It is easy to think of gardening and yard work as a task specifically for beautifying your home, but have you considered it as a way to grow a healthier you? Gardening promotes the physical activity that many of us are missing in our lives without requiring a gym membership.
After the recent tragedies in Orlando I found myself at a loss. The only thing I wanted to do was be outside working in our yard. For me, gardening for your health means the mental benefits of gardening far outweigh any other type of relaxation. As I call it, “putzing” around the garden puts me at ease and allows me to find some calm that is often missing. I don’t accomplish a whole heck of a lot, but it lets me slow down. I know some people who run, others who crochet, some who read, but I find my most calming activity is working in my garden.
Gardening to burn calories
How many calories do typical outdoor activities burn? It varies a lot depending on your size (the heavier you are, the more you burn), age (younger people burn more calories), and how much muscle you have (muscle burns more calories than fat). But on average, here’s what you might expect to burn per hour while cleaning up your yard:
- Heavy yard work (landscaping, moving rocks, hauling dirt): 400-600 calories per hour
- Raking and bagging leaves: 350-450 calories per hour
- Pulling weeds, planting flowers, etc.: 200-400 calories per hour
- Mowing the lawn: 250-350 calories per hour
Gardening is particularly good because you also do a lot of bending, twisting, lifting, and carrying. Be careful to do these things properly, bending at the knees and not straining your back. Gardening is great, too, because you’re constantly getting up and down, stretching, bending, and reaching for plants or weeds.
Gardening’s Good Germs
Although it may seem contrary, dirt is good for you! Larry Dossey, M.D., author of One Mind, writes: “Briefly, we know that children who are exposed to dirt in the formative years develop healthier, stronger immune systems when compared to children whose parents keep them squeaky clean, and they have a lower incidence of asthma, eczema and allergies later in life. Exposure to dirt in childhood promotes good health.”

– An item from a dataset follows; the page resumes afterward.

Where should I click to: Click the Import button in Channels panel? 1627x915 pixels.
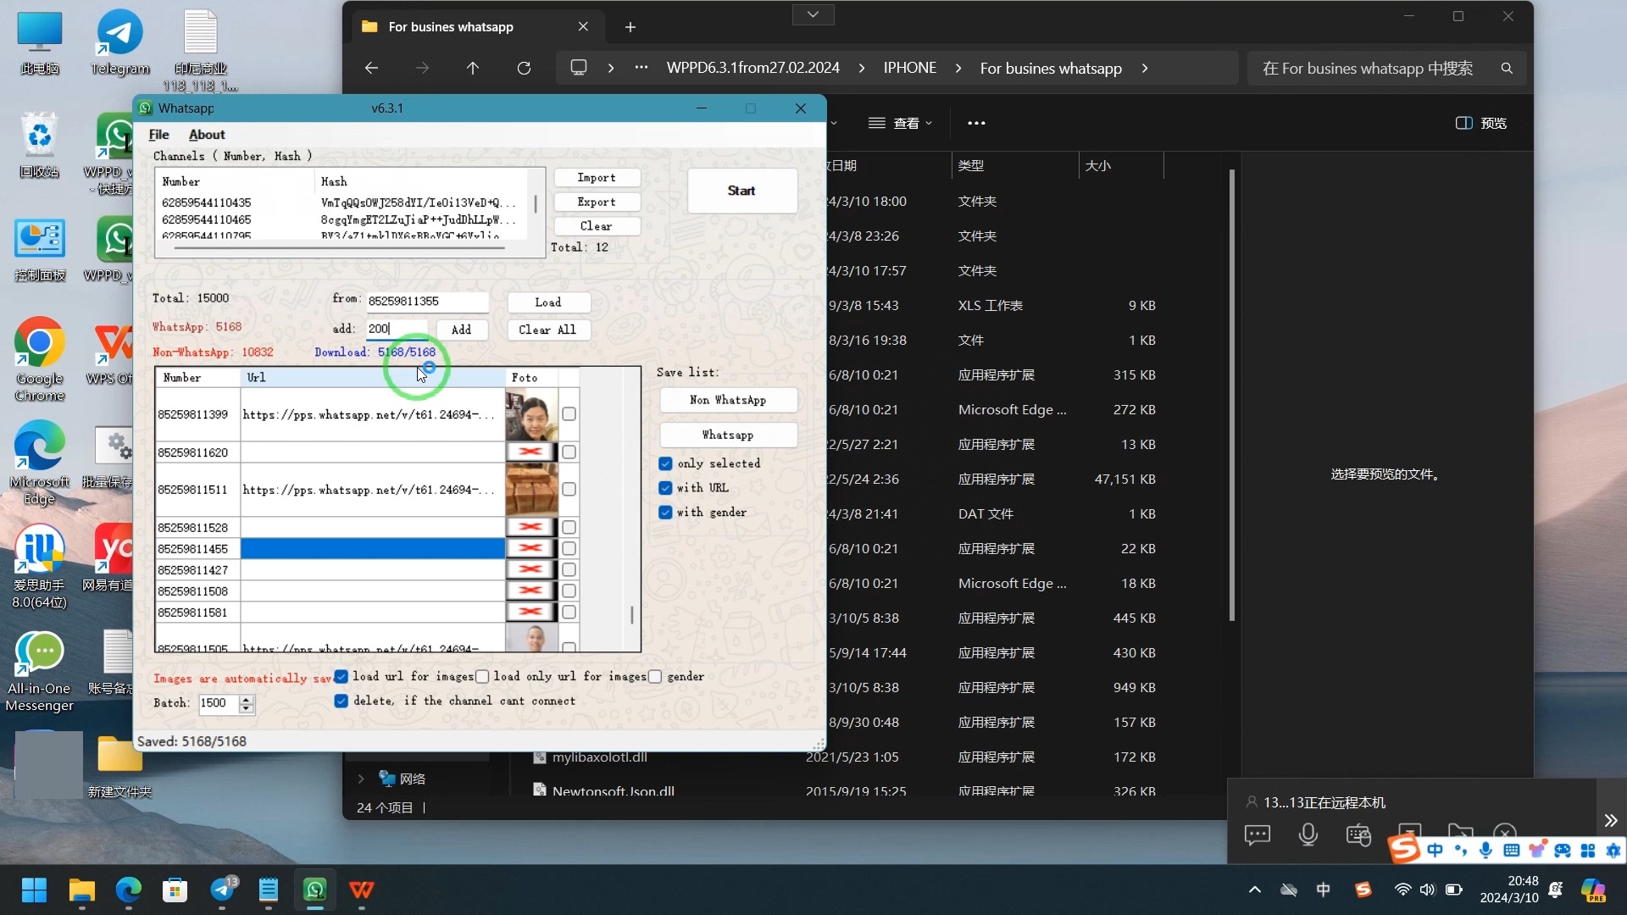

It is always a good idea to wear sun protection, but working outdoors promotes plenty of vitamin D, which helps the body absorb calcium. In turn, calcium helps keep your bones strong and your immune system healthy.
Gardening’s Mental Benefits
Still not convinced? In addition to physical benefits, gardening for your health includes the calm of being outdoors, showing mental benefits. This type of benefit doesn’t involve fixing an irrigation break (which usually causes me rages of fury), but instead repetitive tasks reduce stress and promote happiness. The National Institute of Health goes so far as to recommend 30 to 45 minutes of gardening three to five times a week as part of a good strategy for overall health. And your yard will look great too.
The folks at Pottery Barn have put together this handy infographic showing how gardening and yoga can keep you, and your mind, in a healthy state. Just think what a beautiful world we would live in if everyone found their inner peace by gardening. Gardening for your health never sounded so good.